Assimilation is taking in new information and fitting it into previously understood mental schemas while accommodation is adapting and revising the previously planned mental schema according to the new information.
Piaget divided child development into four stages. The first stage, Sensorimotor (ages 0-2 years of age), is the time when children master two phenomena: causality and object permanence. Infants use their senses and motor abilities to manipulate their surroundings and learn about the environment.
They understand a cause-and-effect relationship like shaking a rattle may produce sound and may repeat it or how crying can make the parent(s) rush to give them attention.
Soon with frontal lobe maturation and memory development, infants can make mental schemas and can imagine what may happen without physically causing an effect and thus plan out actions better (emergence of thought). Object permanence emerges around six months of age. It is the concept that objects continue to exist even when they are not presently visible.
Next is the Pre-Operational Stage (2-7 years), when a child can use mental representations, symbolic thought, and language. The infant learns to imitate and pretend to play. He is egocentric, i.e., unable to perceive that people can think differently than him, and everything (good or bad) somehow links to him.
This stage is followed by the Concrete Operational Stage (7-11 years), when the child uses logical operations to solve problems, including mastery of conservation and inductive reasoning. The Formal Operational Stage (12 years and up) is when an adolescent begins to use logical operations with the ability to use abstractions. He can understand theories and hypothesize and comprehend abstract ideas like love and justice.
One concern to keep in mind when understanding child cognitive development and Piaget’s stages, is the poor generalizability of stages. For example, conservation may overlap between the Pre-Operational and Concrete Operational stages as the child masters it in one task but not in another.
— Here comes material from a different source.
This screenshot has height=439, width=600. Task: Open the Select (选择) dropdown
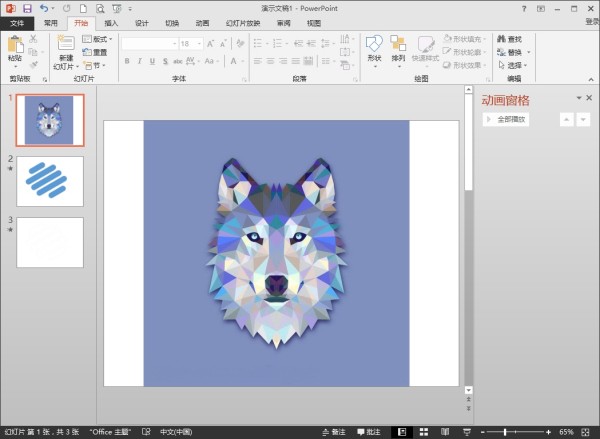point(517,65)
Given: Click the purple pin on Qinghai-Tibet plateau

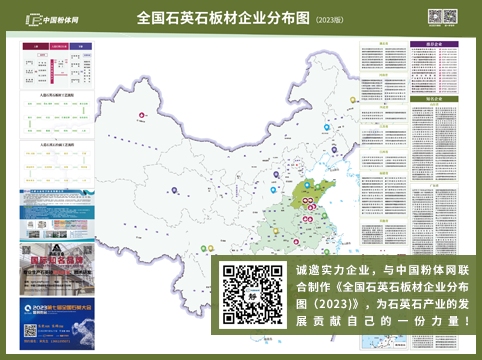Looking at the screenshot, I should click(174, 190).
Similarly, our understanding is that a child masters the “Theory of Mind” by 4-5 years of age, much earlier than when Piaget suggested that egocentrism resolves.
Stages of Cognitive Development
The word intelligence derives from the Latin word “intelligere,” which means “to understand or perceive.” Problem-solving and cognitive development progresses from the establishment of object permanence, causality, and symbolic thinking with concrete learning to abstract thinking and embedding of implicit (unconscious) to explicit memory development.
Newborn to 2 months: At birth, the optical focal length is approximately ten inches. Infants seek stimuli actively, habituates to the familiar, and respond more actively when stimuli change. The initial responses are more reflexive, like sucking and grasping. He can fix and follow a slow horizontal arc and eventually will follow past the midline.
He prefers contrast in colors, and faces, understanding familiar from moderately novel stimuli. As he habituates to the caregiver’s faces, he develops a preference. He will stare momentarily where an object has disappeared from (lack of object permanence). At this stage, he prefers high-pitched voices.
2 to 6 months: Infants engage in a purposeful sensory exploration of their body, staring at their hands and reaching and touching their body parts. Thus, building on to the concept of cause and effect and self-understanding. He appreciates sensation and changes outside of himself with less regularity.
As he masters his motor abilities, something happens by chance, and then he repeats it. For example, touching a button may light up the toy, or crying can cause the appearance of the caregiver. He will anticipate routines at this age.
6 to 12 months: Object permanence emerges as the infant looks for objects. He will look for partially hidden objects first (6 months) and then completely hidden, for example, will uncover toys and engage in peek-a-boo (9 months). Separation anxiety and stranger anxiety emerge as he understands out of sight is not out of mind.
As his motor abilities advance, he further explores using his senses by reaching, inspecting, holding, mouthing, and dropping objects. He can manipulate his environment, learning cause and effect by trial and error, like banging two blocks can produce a sound. Eventually, he builds a mental schema (as Piaget suggested) and learns to use objects functionally, for example, presses a button intentionally to open and reach inside a toy box.12 to 18 months: Around this time, motor abilities make it easier for the child to walk, reach, grasp, and release. He can explore toys to make them work. Novel play skills emerge. He imitates gestures and sounds, and egocentric pretend play emerges. As object permanence and memory advance, he can find a toy after witnessing a series of displacements and tracks moving objects.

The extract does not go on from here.